Objectives
Preclinical studies of amyotrophic lateral sclerosis (ALS) have shown altered endocannabinoid (eCB) signalling that may contribute to the disease. Results from human studies are sparse and inconclusive. The aim of this study was to determine the association between serum levels of eCBs or their congeners, the so-called endocannabinoidome, and disease status and activity in ALS patients.
Methods
Serum concentrations of the eCBs 2-arachidonoylglycerol (2AG) and N-arachidonoylethanolamine (AEA), and AEA congeners, palmitoylethanolamide (PEA), oleoylethanolamide (OEA), eicosapentaenoylethanolamide (EPEA), 2-docosahexaenoylglycerol (2-DHG) and docosahexaenoylethanolamide (DHEA) were measured in samples from 65 ALS patients, 32 healthy controls (HC) and 16 neurological disease controls (NALS). A subset of 46 ALS patients underwent a longitudinal study. Disease activity and progression were correlated with eCB and congener levels.
Results
Most circulating mediators were higher in ALS than HC (all p < 0.001), but not NALS. Across clinical stages, ALS patients showed increased levels of PEA, OEA, and EPEA (all p < 0.02), which were confirmed by the longitudinal study (all p < 0.03). Serum PEA and OEA levels were independent predictors of survival and OEA levels were higher in patients complaining of appetite loss. Cluster analysis revealed two distinct profiles of circulating mediators associated with corresponding patterns of disease activity (severe vs. mild).
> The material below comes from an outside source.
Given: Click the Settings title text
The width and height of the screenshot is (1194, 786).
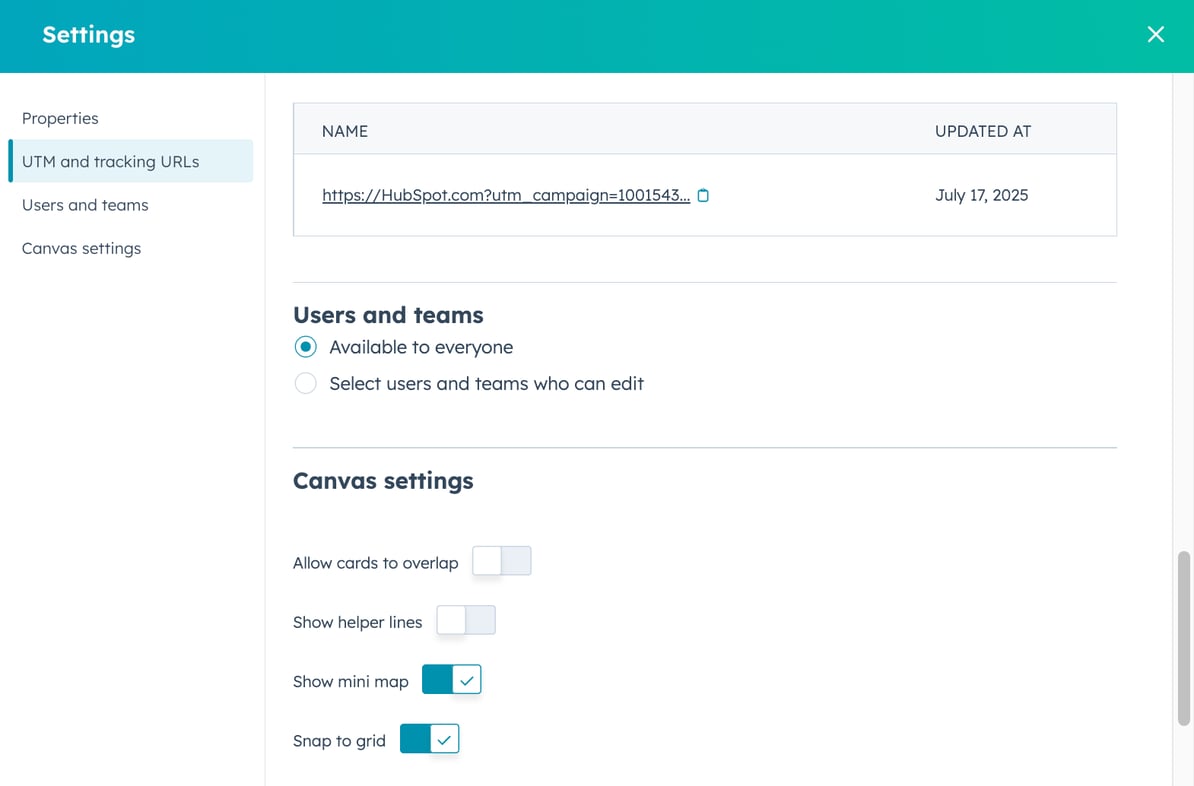Looking at the screenshot, I should pos(88,35).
Patients belonging to the “severe” cluster showed significantly higher levels of OEA, PEA and lower levels of 2-DHG compared to NALS and HC.
Interpretation
Circulating endocannabinoidome profiles are indicative of disease activity, thus possibly paving the way to personalised, rather than a “one-fit-all”, therapeutic approaches targeting the endocannabinoidome.